* _Given data_:
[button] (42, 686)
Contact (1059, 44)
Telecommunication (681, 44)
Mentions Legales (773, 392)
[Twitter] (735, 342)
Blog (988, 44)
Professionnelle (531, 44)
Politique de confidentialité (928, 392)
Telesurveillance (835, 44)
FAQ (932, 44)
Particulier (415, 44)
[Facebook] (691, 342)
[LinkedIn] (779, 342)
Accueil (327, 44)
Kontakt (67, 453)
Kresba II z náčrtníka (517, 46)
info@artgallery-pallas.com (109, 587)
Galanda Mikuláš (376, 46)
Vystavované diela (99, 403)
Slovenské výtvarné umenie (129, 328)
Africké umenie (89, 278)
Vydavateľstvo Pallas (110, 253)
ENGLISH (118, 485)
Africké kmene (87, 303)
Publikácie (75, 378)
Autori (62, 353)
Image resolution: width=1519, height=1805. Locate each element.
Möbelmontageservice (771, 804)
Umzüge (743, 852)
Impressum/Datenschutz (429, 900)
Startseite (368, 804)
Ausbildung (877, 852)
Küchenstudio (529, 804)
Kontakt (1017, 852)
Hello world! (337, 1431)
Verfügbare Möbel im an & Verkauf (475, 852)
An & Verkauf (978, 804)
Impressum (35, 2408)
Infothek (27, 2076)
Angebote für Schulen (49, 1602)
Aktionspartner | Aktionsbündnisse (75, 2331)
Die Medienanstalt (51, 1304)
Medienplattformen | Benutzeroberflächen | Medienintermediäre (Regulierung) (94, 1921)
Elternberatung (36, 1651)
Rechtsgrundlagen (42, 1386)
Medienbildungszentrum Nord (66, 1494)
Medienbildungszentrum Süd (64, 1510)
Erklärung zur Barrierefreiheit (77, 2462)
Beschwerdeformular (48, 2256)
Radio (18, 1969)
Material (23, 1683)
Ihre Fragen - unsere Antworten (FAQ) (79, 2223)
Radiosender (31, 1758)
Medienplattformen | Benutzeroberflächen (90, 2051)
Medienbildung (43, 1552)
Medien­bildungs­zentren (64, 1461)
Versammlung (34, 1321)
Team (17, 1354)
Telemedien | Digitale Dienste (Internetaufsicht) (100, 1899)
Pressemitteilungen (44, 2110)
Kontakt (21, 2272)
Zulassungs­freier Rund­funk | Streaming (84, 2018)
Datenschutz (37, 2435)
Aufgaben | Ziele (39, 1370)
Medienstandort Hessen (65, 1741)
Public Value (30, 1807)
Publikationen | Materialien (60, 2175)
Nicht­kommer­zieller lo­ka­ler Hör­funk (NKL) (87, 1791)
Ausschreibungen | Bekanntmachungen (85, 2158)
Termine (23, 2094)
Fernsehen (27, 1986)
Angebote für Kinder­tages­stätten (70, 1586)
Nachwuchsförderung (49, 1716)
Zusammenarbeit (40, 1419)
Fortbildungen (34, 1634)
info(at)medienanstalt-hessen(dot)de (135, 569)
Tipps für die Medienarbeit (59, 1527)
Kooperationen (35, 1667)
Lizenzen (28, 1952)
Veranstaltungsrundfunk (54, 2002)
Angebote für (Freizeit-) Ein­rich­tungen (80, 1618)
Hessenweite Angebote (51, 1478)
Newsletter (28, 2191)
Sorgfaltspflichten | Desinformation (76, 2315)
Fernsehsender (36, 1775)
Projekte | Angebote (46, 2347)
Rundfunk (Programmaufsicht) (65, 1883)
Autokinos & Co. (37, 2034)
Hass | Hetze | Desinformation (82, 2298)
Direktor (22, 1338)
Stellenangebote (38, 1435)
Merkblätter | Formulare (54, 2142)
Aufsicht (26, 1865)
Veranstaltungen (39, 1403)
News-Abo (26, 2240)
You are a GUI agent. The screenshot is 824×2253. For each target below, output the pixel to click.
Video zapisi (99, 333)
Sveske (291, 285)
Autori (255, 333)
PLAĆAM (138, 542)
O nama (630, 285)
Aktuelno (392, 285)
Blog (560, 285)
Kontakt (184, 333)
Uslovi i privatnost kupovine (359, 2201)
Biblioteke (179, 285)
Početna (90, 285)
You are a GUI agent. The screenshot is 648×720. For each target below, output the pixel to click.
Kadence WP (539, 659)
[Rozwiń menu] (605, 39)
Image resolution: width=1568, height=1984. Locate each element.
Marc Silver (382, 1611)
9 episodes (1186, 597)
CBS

* _Exercise_: Rewrite the items from the start through the line containing "Slovenské výtvarné umenie (129, 328)", replacing "Accueil" with "Home" and keeping everything else the same.

* _Written response_:
[button] (42, 686)
Contact (1059, 44)
Telecommunication (681, 44)
Mentions Legales (773, 392)
[Twitter] (735, 342)
Blog (988, 44)
Professionnelle (531, 44)
Politique de confidentialité (928, 392)
Telesurveillance (835, 44)
FAQ (932, 44)
Particulier (415, 44)
[Facebook] (691, 342)
[LinkedIn] (779, 342)
Home (327, 44)
Kontakt (67, 453)
Kresba II z náčrtníka (517, 46)
info@artgallery-pallas.com (109, 587)
Galanda Mikuláš (376, 46)
Vystavované diela (99, 403)
Slovenské výtvarné umenie (129, 328)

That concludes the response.